Besonders häufig wird die »postmoderne« Technik Sarrs hervorgehoben: Multiperspektivik, »offene« Erzählstränge ohne Weiterführung oder Auflösung, Zeitsprünge, Schachtelung, von expliziten und verdeckten Zitaten usw. Ich kann nicht erkennen, was daran postmodern ist. Diese Techniken werden seit Jahrhunderten angewendet, und vielfach weitaus kunstvoller, verwickelter und vor allem vergnüglicher als bei Sarr. Laurence Sterne, Jean Paul, E. T. A. Hoffmann, Arno Schmidt, Julio Cortáßzar, Italo Calvino und viele andere sind keine Vertreter der »Postmoderne«.
Beim zweiten Lesen bzw. Durchblättern von Sarrs Roman Die geheimste Erinnerung der Menschen fällt das Bemühte der Form noch mehr auf als beim ersten Lesen. Die Gedankenarbeit, mit der die verschiedenen Erzählstränge beim Lesen immer wieder memoriert und verbunden werden, entfällt, und die Formabsicht in all ihrer Witzlosigkeit liegt viel offener zutage.

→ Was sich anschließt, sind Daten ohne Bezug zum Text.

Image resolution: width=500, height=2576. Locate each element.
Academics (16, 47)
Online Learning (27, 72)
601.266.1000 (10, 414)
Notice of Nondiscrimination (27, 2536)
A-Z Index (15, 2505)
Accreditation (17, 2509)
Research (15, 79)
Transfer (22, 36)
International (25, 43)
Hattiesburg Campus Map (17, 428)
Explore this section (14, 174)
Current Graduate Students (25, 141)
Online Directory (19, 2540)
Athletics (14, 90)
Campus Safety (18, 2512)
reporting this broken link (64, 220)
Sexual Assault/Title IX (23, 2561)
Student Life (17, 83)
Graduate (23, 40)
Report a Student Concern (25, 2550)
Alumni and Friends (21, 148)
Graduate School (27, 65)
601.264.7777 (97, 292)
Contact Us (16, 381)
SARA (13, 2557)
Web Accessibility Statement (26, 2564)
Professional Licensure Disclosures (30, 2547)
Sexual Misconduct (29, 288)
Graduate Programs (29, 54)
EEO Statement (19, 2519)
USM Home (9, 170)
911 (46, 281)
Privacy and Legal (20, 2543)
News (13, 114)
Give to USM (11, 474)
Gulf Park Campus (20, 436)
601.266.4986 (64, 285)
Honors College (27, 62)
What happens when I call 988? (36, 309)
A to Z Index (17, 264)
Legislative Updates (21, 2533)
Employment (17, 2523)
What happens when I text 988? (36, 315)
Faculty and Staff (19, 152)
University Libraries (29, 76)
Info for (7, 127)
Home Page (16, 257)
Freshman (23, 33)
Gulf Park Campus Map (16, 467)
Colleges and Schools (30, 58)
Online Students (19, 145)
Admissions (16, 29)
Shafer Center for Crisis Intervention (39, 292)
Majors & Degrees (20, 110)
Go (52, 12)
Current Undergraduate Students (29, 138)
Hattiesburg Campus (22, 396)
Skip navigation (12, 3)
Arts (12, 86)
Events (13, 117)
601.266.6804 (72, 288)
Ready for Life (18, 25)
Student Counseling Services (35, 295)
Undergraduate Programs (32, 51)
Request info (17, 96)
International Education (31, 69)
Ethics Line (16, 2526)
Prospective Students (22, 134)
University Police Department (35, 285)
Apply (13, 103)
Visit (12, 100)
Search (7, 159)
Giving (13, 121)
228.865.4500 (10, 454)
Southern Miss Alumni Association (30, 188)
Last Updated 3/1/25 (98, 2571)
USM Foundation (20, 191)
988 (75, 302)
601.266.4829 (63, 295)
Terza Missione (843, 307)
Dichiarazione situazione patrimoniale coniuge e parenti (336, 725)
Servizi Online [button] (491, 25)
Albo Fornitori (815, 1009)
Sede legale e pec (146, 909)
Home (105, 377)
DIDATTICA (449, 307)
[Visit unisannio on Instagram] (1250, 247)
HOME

Ich kann mich des Gedankens nicht erwehren, dass die Literaturkritik – wie auch schon die französische Preisvergabe (Prix Goncourt 2021) vor allem die Identität des Autors honoriert. Ein junger afrikanischer Autor schreibt (beinahe) auf der Höhe der uns vertrauten Reflexion, das muss unbedingt gelobt werden …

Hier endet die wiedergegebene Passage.